— ASSIGNED TASK —
Please reproduce all of the entries exactly, without omitting any.

— INPUT —
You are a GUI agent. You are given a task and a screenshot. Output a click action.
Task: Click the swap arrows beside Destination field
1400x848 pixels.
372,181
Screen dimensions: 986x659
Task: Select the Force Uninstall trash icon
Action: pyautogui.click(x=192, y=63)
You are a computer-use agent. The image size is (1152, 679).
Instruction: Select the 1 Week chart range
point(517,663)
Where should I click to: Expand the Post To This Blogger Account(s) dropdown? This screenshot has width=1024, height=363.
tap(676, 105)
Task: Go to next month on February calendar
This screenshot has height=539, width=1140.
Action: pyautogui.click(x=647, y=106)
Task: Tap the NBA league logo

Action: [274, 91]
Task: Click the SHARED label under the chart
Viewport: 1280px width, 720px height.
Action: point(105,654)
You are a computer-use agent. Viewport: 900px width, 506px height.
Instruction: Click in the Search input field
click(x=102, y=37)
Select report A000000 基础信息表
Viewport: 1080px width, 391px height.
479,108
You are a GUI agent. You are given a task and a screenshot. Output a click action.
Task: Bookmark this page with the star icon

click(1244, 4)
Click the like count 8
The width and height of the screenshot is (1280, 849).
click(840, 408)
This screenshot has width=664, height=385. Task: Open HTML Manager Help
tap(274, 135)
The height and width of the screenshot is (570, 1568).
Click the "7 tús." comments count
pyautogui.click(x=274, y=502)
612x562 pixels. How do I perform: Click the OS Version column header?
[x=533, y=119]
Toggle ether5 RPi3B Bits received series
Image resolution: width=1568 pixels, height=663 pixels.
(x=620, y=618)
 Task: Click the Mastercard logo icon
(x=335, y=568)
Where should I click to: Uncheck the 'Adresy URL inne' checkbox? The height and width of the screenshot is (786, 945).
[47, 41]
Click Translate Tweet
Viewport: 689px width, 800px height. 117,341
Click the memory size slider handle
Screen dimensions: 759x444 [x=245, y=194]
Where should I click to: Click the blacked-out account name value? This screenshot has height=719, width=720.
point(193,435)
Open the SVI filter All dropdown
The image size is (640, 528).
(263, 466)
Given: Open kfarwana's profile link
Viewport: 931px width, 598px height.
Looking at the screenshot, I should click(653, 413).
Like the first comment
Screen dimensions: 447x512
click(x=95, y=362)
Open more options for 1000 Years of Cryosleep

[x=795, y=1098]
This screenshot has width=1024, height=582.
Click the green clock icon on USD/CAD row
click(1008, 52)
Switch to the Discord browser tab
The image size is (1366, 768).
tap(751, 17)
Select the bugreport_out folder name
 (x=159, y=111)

— RESPONSE BELOW —
You are a GUI agent. You are given a task and a screenshot. Output a click action.
Task: Click the swap arrows beside Destination field
1400x848 pixels.
372,181
Screen dimensions: 986x659
Task: Select the Force Uninstall trash icon
Action: pyautogui.click(x=192, y=63)
You are a computer-use agent. The image size is (1152, 679).
Instruction: Select the 1 Week chart range
point(517,663)
Where should I click to: Expand the Post To This Blogger Account(s) dropdown? This screenshot has width=1024, height=363.
tap(676, 105)
Task: Go to next month on February calendar
This screenshot has height=539, width=1140.
Action: pyautogui.click(x=647, y=106)
Task: Tap the NBA league logo

Action: [274, 91]
Task: Click the SHARED label under the chart
Viewport: 1280px width, 720px height.
Action: point(105,654)
You are a computer-use agent. Viewport: 900px width, 506px height.
Instruction: Click in the Search input field
click(x=102, y=37)
Select report A000000 基础信息表
Viewport: 1080px width, 391px height.
479,108
You are a GUI agent. You are given a task and a screenshot. Output a click action.
Task: Bookmark this page with the star icon

click(1244, 4)
Click the like count 8
The width and height of the screenshot is (1280, 849).
click(840, 408)
This screenshot has width=664, height=385. Task: Open HTML Manager Help
tap(274, 135)
The height and width of the screenshot is (570, 1568).
Click the "7 tús." comments count
pyautogui.click(x=274, y=502)
612x562 pixels. How do I perform: Click the OS Version column header?
[x=533, y=119]
Toggle ether5 RPi3B Bits received series
Image resolution: width=1568 pixels, height=663 pixels.
(x=620, y=618)
 Task: Click the Mastercard logo icon
(x=335, y=568)
Where should I click to: Uncheck the 'Adresy URL inne' checkbox? The height and width of the screenshot is (786, 945).
[47, 41]
Click Translate Tweet
Viewport: 689px width, 800px height. 117,341
Click the memory size slider handle
Screen dimensions: 759x444 [x=245, y=194]
Where should I click to: Click the blacked-out account name value? This screenshot has height=719, width=720.
point(193,435)
Open the SVI filter All dropdown
The image size is (640, 528).
(263, 466)
Given: Open kfarwana's profile link
Viewport: 931px width, 598px height.
Looking at the screenshot, I should click(653, 413).
Like the first comment
Screen dimensions: 447x512
click(x=95, y=362)
Open more options for 1000 Years of Cryosleep

[x=795, y=1098]
This screenshot has width=1024, height=582.
Click the green clock icon on USD/CAD row
click(1008, 52)
Switch to the Discord browser tab
The image size is (1366, 768).
tap(751, 17)
Select the bugreport_out folder name
 (x=159, y=111)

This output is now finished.